[Stored records]
※ ※ ※

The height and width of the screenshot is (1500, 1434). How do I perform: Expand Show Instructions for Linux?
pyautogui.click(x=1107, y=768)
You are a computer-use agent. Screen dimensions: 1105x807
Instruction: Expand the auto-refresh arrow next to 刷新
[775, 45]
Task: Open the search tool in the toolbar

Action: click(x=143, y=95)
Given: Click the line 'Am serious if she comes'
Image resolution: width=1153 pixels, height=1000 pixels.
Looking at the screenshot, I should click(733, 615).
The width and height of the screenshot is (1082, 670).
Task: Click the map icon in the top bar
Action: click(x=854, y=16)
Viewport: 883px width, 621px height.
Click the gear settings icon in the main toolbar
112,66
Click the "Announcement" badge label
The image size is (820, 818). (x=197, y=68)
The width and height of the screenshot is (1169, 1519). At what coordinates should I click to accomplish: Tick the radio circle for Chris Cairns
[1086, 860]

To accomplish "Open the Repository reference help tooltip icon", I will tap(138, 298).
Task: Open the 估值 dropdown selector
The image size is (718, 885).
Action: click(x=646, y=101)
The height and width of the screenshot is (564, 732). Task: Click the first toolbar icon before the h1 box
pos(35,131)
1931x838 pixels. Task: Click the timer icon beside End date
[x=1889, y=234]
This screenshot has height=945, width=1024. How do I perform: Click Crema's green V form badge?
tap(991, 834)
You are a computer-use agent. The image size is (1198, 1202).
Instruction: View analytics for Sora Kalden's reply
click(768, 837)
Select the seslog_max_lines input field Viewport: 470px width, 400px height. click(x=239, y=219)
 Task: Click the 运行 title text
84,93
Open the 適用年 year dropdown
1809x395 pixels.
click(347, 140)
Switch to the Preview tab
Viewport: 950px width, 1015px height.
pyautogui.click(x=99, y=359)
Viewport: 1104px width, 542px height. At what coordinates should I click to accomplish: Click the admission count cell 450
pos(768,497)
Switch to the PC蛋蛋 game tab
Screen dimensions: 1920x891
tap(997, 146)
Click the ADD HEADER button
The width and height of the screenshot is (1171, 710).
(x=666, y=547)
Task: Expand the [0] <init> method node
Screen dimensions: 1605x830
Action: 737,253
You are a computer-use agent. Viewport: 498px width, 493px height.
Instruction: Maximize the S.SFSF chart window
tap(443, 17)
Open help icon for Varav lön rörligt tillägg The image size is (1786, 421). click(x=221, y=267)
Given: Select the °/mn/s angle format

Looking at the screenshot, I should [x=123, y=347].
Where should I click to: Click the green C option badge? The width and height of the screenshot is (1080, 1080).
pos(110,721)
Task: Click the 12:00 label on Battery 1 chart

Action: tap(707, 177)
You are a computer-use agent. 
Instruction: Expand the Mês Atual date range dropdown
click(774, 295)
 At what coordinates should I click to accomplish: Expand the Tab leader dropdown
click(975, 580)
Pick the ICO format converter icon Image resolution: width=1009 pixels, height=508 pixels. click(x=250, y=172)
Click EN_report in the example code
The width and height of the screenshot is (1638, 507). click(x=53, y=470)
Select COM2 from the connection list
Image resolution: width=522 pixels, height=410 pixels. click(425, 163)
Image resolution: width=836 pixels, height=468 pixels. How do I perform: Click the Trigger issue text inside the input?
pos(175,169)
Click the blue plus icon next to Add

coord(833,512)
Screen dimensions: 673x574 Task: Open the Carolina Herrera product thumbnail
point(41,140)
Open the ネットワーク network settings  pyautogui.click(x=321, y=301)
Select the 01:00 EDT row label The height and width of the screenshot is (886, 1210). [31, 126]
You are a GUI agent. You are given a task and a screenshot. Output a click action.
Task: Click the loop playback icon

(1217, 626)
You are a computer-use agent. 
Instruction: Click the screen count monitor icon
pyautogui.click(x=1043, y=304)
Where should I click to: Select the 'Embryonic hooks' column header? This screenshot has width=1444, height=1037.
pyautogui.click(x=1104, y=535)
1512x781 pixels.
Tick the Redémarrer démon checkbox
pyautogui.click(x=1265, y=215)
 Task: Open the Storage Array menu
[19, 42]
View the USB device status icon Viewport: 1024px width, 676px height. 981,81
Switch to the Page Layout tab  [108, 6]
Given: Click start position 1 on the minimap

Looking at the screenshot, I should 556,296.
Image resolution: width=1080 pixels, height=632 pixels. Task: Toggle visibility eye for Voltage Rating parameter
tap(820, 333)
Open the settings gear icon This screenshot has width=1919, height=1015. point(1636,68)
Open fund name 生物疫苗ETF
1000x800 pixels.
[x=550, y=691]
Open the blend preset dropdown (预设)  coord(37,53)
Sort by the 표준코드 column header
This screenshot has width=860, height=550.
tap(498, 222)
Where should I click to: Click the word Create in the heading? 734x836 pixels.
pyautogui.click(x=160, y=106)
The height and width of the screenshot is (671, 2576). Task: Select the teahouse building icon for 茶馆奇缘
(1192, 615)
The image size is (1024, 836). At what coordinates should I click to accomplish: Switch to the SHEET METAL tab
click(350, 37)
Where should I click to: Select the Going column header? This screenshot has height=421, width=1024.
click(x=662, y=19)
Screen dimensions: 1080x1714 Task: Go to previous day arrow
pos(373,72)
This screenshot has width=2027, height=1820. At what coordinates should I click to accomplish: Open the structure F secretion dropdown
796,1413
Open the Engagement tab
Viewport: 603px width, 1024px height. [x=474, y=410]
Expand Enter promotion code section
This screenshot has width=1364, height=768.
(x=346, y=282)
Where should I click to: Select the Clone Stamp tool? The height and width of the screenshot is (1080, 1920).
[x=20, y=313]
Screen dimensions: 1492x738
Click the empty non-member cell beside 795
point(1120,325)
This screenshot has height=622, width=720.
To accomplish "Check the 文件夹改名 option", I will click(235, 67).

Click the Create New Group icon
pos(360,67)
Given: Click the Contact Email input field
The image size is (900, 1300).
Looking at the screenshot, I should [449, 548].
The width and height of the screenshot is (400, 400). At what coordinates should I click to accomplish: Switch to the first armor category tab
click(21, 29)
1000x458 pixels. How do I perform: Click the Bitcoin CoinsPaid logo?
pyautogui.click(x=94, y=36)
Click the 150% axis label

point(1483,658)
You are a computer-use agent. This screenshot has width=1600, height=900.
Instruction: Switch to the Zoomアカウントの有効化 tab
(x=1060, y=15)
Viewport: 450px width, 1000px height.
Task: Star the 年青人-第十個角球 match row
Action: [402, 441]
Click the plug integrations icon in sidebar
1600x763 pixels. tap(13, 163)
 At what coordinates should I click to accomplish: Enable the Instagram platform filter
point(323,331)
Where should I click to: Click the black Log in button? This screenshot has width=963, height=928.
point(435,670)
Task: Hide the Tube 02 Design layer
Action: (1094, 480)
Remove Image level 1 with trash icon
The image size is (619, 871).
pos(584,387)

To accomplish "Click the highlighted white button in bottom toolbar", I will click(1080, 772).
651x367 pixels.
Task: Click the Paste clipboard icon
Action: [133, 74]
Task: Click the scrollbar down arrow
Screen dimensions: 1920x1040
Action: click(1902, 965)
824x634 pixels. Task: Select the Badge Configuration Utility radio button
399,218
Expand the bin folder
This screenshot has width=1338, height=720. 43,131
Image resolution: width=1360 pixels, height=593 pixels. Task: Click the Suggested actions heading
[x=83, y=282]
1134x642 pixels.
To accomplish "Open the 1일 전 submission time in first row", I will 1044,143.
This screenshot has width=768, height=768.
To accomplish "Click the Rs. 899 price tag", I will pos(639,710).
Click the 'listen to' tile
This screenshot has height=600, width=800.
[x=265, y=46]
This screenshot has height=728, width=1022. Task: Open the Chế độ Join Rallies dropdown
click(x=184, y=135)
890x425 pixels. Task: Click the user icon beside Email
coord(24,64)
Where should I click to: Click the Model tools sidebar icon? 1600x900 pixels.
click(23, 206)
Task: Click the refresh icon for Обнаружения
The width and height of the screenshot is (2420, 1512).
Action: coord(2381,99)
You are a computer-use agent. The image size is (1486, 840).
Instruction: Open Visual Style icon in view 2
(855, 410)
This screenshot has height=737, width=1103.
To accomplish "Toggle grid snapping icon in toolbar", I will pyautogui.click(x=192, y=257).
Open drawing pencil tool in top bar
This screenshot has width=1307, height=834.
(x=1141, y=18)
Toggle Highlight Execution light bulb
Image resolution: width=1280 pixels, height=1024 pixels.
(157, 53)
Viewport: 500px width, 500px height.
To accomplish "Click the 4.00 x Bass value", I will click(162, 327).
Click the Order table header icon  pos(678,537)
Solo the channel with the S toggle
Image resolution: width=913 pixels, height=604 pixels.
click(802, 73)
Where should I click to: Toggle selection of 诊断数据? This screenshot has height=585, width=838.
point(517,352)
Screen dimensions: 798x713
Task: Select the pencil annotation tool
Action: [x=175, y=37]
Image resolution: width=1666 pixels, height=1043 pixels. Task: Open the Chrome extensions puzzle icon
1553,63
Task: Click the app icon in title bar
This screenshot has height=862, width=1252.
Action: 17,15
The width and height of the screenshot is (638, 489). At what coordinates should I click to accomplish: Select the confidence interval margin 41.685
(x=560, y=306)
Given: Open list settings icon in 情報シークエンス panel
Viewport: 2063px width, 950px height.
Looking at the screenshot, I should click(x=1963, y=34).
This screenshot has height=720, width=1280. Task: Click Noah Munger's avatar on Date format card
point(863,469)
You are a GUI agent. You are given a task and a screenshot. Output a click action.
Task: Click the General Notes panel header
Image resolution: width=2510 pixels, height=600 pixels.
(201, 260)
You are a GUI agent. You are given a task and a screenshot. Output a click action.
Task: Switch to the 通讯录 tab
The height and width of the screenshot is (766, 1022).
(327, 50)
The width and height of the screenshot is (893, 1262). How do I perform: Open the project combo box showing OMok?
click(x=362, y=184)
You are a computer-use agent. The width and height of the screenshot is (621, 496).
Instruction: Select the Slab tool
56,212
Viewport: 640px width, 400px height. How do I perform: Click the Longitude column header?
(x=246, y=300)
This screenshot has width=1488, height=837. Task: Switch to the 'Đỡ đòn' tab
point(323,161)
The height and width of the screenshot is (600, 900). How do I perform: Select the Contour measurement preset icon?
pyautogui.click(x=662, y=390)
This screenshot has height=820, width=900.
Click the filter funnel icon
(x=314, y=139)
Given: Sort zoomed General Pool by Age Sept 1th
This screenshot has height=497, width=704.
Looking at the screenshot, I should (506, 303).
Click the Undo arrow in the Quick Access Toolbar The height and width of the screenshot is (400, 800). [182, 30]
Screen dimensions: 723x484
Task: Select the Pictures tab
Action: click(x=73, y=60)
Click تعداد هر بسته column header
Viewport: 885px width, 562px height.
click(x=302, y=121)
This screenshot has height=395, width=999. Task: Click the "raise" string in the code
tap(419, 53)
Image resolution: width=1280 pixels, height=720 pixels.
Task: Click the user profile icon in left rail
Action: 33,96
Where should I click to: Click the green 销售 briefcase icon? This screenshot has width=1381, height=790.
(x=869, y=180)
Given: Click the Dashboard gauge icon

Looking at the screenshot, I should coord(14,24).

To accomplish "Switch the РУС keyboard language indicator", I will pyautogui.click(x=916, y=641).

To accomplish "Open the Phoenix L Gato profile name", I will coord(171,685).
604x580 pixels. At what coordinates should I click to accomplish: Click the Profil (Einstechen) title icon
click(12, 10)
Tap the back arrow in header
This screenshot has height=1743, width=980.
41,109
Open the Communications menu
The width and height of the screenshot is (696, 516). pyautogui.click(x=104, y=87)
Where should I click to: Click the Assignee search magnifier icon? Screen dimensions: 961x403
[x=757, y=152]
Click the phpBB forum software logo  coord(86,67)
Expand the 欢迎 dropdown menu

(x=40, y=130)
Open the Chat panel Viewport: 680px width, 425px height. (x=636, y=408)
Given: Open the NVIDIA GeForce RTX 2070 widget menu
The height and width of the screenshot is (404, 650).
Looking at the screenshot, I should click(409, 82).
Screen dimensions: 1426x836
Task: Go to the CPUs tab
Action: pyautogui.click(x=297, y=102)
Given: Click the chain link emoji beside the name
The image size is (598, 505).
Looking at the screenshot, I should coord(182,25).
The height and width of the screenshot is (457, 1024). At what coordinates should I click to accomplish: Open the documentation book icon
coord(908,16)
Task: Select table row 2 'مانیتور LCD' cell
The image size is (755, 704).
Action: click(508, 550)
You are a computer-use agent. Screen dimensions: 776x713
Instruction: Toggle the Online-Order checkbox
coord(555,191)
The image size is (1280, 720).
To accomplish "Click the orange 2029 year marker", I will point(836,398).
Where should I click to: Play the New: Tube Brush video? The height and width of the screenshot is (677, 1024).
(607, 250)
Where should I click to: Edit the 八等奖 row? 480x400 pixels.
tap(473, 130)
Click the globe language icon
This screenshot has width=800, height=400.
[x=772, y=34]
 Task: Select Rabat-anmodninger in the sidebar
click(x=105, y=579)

※ ※ ※

WORK ITEM: Within the entries above, find the string "help" and return each line that holds it.

RESPONSE BOX:
To accomplish "Open the Repository reference help tooltip icon", I will tap(138, 298).
Open help icon for Varav lön rörligt tillägg The image size is (1786, 421). click(x=221, y=267)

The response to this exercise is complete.